== Segment start ==

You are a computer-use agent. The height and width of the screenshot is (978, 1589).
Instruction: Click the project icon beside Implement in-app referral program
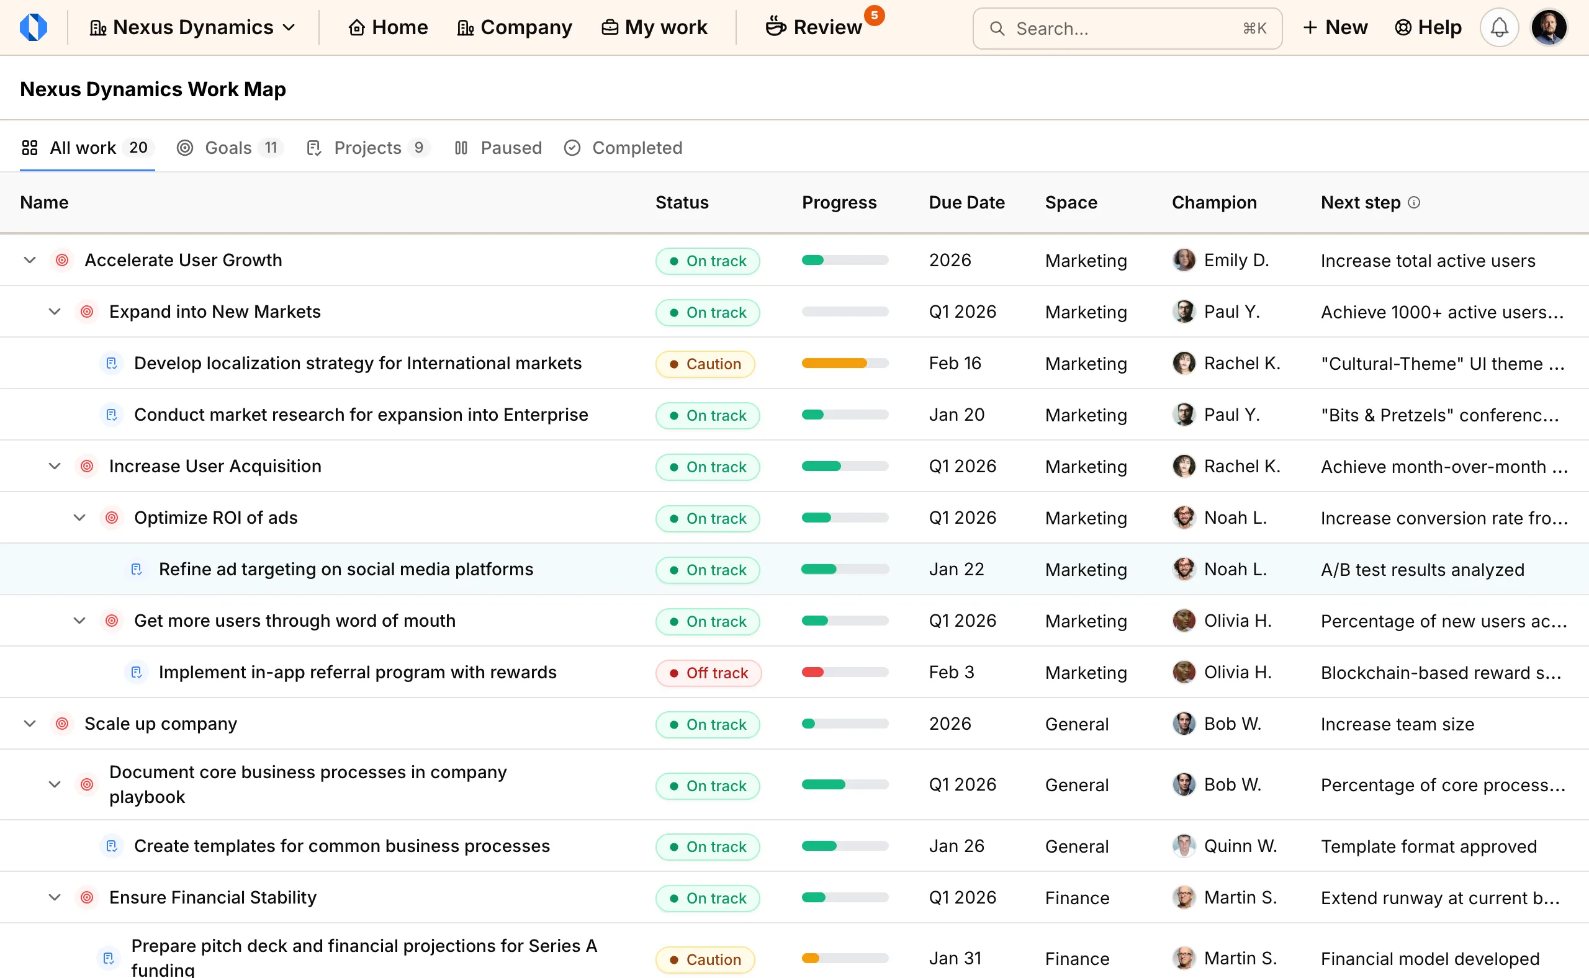pos(136,672)
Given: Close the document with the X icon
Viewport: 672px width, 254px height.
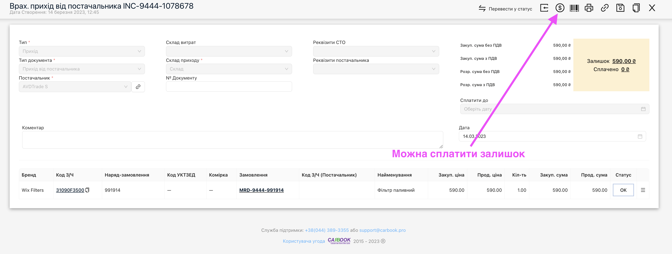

== Segment end ==

Work to complete
Go through the entries above and copy each line holding the string "height".

The answer
You are a computer-use agent. The height and width of the screenshot is (978, 1589).
Viewport: 672px width, 254px height.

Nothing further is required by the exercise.